▶ GOAL OF THE EXERCISE:
Lines that contain the string "computer" are the ones to list; copy all of them from the records.

START WORKING DATA

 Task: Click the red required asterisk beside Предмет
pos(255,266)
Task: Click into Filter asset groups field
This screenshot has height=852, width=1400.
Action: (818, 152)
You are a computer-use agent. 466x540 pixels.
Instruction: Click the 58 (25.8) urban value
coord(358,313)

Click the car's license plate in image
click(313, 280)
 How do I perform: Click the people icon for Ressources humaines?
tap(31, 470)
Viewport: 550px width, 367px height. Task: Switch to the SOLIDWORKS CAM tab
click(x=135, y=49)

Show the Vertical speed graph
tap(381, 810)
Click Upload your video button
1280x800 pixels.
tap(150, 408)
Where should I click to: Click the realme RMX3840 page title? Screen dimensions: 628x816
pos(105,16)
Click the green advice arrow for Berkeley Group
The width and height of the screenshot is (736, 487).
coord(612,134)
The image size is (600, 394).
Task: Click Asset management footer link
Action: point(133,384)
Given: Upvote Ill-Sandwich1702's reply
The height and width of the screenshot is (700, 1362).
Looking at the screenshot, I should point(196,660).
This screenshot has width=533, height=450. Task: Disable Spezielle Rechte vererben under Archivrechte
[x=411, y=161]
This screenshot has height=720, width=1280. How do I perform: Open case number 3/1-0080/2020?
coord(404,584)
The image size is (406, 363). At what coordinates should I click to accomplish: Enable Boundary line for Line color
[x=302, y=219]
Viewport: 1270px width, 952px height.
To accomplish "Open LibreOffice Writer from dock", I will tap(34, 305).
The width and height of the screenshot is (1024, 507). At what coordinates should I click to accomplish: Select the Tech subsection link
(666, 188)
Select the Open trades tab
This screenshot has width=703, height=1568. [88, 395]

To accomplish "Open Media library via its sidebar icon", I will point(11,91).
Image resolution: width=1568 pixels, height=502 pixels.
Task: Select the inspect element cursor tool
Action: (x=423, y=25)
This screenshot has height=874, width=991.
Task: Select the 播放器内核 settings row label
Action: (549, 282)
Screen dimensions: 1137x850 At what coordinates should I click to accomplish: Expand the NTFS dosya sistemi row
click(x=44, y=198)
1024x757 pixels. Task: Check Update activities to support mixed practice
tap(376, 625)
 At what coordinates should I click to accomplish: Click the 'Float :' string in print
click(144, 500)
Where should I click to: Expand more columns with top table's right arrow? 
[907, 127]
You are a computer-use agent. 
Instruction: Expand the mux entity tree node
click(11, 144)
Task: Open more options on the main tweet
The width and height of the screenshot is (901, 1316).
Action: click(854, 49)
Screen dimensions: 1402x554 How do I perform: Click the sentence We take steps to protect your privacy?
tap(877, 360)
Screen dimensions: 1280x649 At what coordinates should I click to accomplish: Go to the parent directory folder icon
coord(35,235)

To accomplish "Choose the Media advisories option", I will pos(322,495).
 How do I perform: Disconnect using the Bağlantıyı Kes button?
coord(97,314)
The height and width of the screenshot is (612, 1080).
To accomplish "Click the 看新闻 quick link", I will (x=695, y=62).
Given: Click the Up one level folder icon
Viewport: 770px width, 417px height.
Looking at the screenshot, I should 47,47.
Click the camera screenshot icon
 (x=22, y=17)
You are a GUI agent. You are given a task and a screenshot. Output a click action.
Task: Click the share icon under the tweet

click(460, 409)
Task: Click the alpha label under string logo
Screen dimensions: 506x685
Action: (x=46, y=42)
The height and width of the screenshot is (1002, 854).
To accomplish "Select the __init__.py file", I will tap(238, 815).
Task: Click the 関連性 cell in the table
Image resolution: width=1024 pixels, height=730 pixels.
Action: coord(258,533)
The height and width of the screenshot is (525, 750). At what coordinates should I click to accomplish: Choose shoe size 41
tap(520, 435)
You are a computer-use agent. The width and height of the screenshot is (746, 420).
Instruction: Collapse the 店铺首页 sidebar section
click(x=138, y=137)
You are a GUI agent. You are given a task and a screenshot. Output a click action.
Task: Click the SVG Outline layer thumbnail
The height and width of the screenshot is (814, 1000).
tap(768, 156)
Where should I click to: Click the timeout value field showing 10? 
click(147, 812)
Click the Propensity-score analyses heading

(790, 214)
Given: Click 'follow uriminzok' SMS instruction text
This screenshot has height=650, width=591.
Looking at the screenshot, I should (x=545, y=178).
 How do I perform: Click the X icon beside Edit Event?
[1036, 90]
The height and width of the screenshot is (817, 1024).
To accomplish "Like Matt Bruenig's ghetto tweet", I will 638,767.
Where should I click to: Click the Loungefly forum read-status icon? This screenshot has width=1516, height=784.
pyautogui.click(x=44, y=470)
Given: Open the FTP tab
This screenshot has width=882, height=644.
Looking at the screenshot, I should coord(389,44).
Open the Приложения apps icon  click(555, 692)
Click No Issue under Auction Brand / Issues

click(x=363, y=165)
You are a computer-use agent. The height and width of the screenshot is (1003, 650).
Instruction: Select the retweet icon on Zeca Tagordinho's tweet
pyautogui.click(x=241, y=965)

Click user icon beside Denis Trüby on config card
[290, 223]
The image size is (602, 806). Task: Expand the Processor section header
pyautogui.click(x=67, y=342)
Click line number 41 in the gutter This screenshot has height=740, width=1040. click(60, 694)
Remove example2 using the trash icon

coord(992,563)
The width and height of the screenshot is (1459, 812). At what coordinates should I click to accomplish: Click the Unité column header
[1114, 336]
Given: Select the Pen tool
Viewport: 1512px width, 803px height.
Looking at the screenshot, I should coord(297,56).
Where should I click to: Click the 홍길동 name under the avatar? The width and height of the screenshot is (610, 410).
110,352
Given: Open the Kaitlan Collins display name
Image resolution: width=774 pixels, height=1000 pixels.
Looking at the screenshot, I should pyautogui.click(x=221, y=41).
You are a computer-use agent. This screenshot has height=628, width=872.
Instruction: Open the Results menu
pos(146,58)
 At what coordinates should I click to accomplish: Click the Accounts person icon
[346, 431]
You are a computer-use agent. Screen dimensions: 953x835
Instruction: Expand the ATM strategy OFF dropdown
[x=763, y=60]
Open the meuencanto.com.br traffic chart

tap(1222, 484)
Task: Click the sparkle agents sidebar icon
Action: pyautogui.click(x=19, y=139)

END WORKING DATA

▶ EXERCISE SOLUTION:
You are a computer-use agent. 466x540 pixels.
You are a computer-use agent. 
You are a computer-use agent. The width and height of the screenshot is (746, 420).
You are a computer-use agent. The height and width of the screenshot is (1003, 650).
You are a computer-use agent. This screenshot has height=628, width=872.
You are a computer-use agent. Screen dimensions: 953x835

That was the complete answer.